### [Job 1]
According to the excerpt on Greenland, how much money did Washington offer Denmark for the island in 1946?

——

At the same time, thawing Arctic waters are opening new shipping routes that could radically shorten trade corridors between Europe and Asia. In a world of disrupted supply chains and intensifying competition over resources, these developments carry immense economic significance.
From a political-economic perspective, Greenland represents accumulation by dispossession in its contemporary form. Ecological destruction—driven overwhelmingly by industrial capitalism—creates the conditions for new rounds of extraction. The climate crisis is thus not a constraint on capital but a mechanism for its geographical reorganisation.
Trump’s shifting justifications—from “real estate deal” to “economic security” to “national security”—are not inconsistent. They trace the fusion of military and economic imperatives at the heart of imperial expansion. Security discourse clears the terrain; capital stands ready to exploit it.
“National Security” as Ideological Weapon
Few phrases carry as much coercive power as “national security.” It suspends legal scrutiny, marginalises democratic claims, and recasts aggression as necessity. In the Greenland case, it functions precisely in this way.
The security of Greenlanders themselves—who face housing shortages, public health challenges, and the social legacies of colonial governance—is absent from U.S. calculations. So too is the security of Arctic ecosystems already approaching irreversible tipping points. What is prioritised instead is U.S. primacy: the capacity to deny rivals access to strategic space and resources.
Security here is not about collective safety. It is about hierarchy. It is the ideological language through which empire normalises subordination.
A Century-Long Imperial Desire
Trump’s interest in Greenland has deep historical roots. After purchasing Alaska in 1867, U.S. Secretary of State William Seward explored acquiring Greenland as part of a broader Arctic expansion. In 1946, Washington offered Denmark $100 million to buy the island, citing Cold War defence imperatives. During the Second World War, the United States occupied Greenland when Denmark fell under Nazi control and retained its military presence thereafter.
What distinguishes the present moment is not ambition but tone. Earlier administrations relied on treaties, leases, and alliances to achieve functional control. Trump revives the language of acquisition itself. He speaks not of access but of possession. This shift signals an empire less confident in its ability to manage consent—and therefore more willing to dispense with it.
NATO, International Law, and the Crisis of the Atlantic Order
Trump’s refusal to rule out force against Greenland places the United States in open contradiction with the principles underpinning NATO and the post-1945 international legal order. The UN Charter prohibits the acquisition of territory by force and affirms the right of peoples to self-determination. Greenland is not terra nullius. It is a political community with recognised rights.
Danish Prime Minister Mette Frederiksen’s warning that a U.S. attack on a NATO ally would spell the end of the alliance exposes a structural contradiction long obscured by American dominance. NATO presents itself as a defensive pact of equals, yet it remains dependent on a power increasingly willing to violate the very norms it claims to defend.
For much of the Global South, this hypocrisy is familiar. Greenland simply reveals it within the core of the Atlantic world.

——

### [Job 2]
Render every line of the dataset records below as a numbered list, omitting blank lines.

[Dataset excerpt]

——

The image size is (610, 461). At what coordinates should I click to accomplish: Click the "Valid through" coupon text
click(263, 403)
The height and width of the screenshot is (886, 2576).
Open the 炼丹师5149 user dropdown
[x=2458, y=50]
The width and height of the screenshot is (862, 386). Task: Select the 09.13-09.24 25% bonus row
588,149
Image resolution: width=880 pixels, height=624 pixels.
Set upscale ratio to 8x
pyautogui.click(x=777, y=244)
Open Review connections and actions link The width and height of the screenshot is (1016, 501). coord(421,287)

——

### [Correct response 1]
$100 million.

### [Correct response 2]
1. The image size is (610, 461). At what coordinates should I click to accomplish: Click the "Valid through" coupon text
2. click(263, 403)
3. The height and width of the screenshot is (886, 2576).
4. Open the 炼丹师5149 user dropdown
5. [x=2458, y=50]
6. The width and height of the screenshot is (862, 386). Task: Select the 09.13-09.24 25% bonus row
7. 588,149
8. Image resolution: width=880 pixels, height=624 pixels.
9. Set upscale ratio to 8x
10. pyautogui.click(x=777, y=244)
11. Open Review connections and actions link The width and height of the screenshot is (1016, 501). coord(421,287)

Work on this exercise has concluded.